Perrottet’s stance is that while there’s always concern over housing affordability, a buoyant economy in NSW has “created nearly 40% of the jobs” in Australia recently. While part of that obviously comes down to population density — the same density that is prompting new school and hospital builds — the increase in state wealth is being shared around, especially in the regions. He said 40% of the NSW 40% contribution was coming from regional areas.
Again, in the regional areas it’s largely infrastructure to the rescue as schools, hospitals, roads — all the things that regional electors complain and change their votes over — get the full treatment with literally hundreds of individual investments ranging from $46 million to up broadband and internet connectivity in schools, to $20.1 million to “transform” 24 motor registries into Service NSW one-stop-shops.
In many ways the modest sum of just $20.1 million dedicated to broadening the Service NSW offering in regional communities is the real bedrock of Perrottet’s re-thinking about service delivery and getting value from it, especially after he was Finance Minister.
The strong focus on reducing the number of customer-to-government touch points and interactions is still being deliberately decreased, partly through technology-driven capability but also through systemic changes that require agencies to work better together and automate and de-duplicate processes and efforts where they can.
A significant revelation in the NSW Budget papers is that “the number of non-frontline staff fell by 10,658 FTE’s” between 2011 and 2016. At around 2000 staff a year, off a workforce that’s now more than 326,000, it’s an easing that’s unlikely to cause to much conspicuous disruption.
At the same time the Budget papers juxtapose the back-office reduction figure by pointing out that 7344 new “teachers, nurses, police offices and other frontline staff” were added over the same period.
The wages bill for governing NSW came has come in at $35 billion in 2016-17, but is forecast to rise to $37.9 billion in 2018-2019 and then tip $40.2 billion in 2020-2021.

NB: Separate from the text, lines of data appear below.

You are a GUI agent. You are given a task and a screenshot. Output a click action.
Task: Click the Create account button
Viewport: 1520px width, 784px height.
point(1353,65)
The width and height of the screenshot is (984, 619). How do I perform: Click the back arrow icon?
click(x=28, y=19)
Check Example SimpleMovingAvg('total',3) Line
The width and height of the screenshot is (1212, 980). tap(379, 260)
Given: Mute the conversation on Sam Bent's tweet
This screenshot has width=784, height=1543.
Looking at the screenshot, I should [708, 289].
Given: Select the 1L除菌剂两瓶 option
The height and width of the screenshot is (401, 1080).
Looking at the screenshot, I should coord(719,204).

It is understood that part of that rise comes boosted frontline headcount and also from new calculation methods being used in the budget for the first time.
Either way, public sector wages still account for around 47% of government expenditure in NSW, even with a wage rise cap of 2.5% per annum enforced since Labor lost office.
It’s understood that the calculated saving from the cap are more than $4 billion since 2011, savings Perrottet argued could be reinvested in “teachers, nurses and coppers”. Trades Hall might not like the rhetoric, but unions aren’t likely to eschew the new membership either.
However, NSW agencies will cop a further hit courtesy of a steep hike in the efficiency dividend which now jumps from 1.5% in 2016-2017 to 2% for three years from 2018-2019.
That’s half a per cent. And half a billion dollars. Ka-ching.
Perrottet made no apologies for the efficiency hike, and emphasised it was incumbent on all departments and agencies to constantly look for new ways of working more efficiently in the interests of the state’s taxpayers.
Based on the projected wages bill, there seems little if any prospect of mass redundancy rounds. The reality is that technology based efficiencies are increasingly automating clerical and manual tasks and delivering a productivity windfall in the process.
With an election within sight, Perrottet is salting away those savings for when the housing market may not be as rosy.
There have certainly been far worse budgets to deliver and he knows it.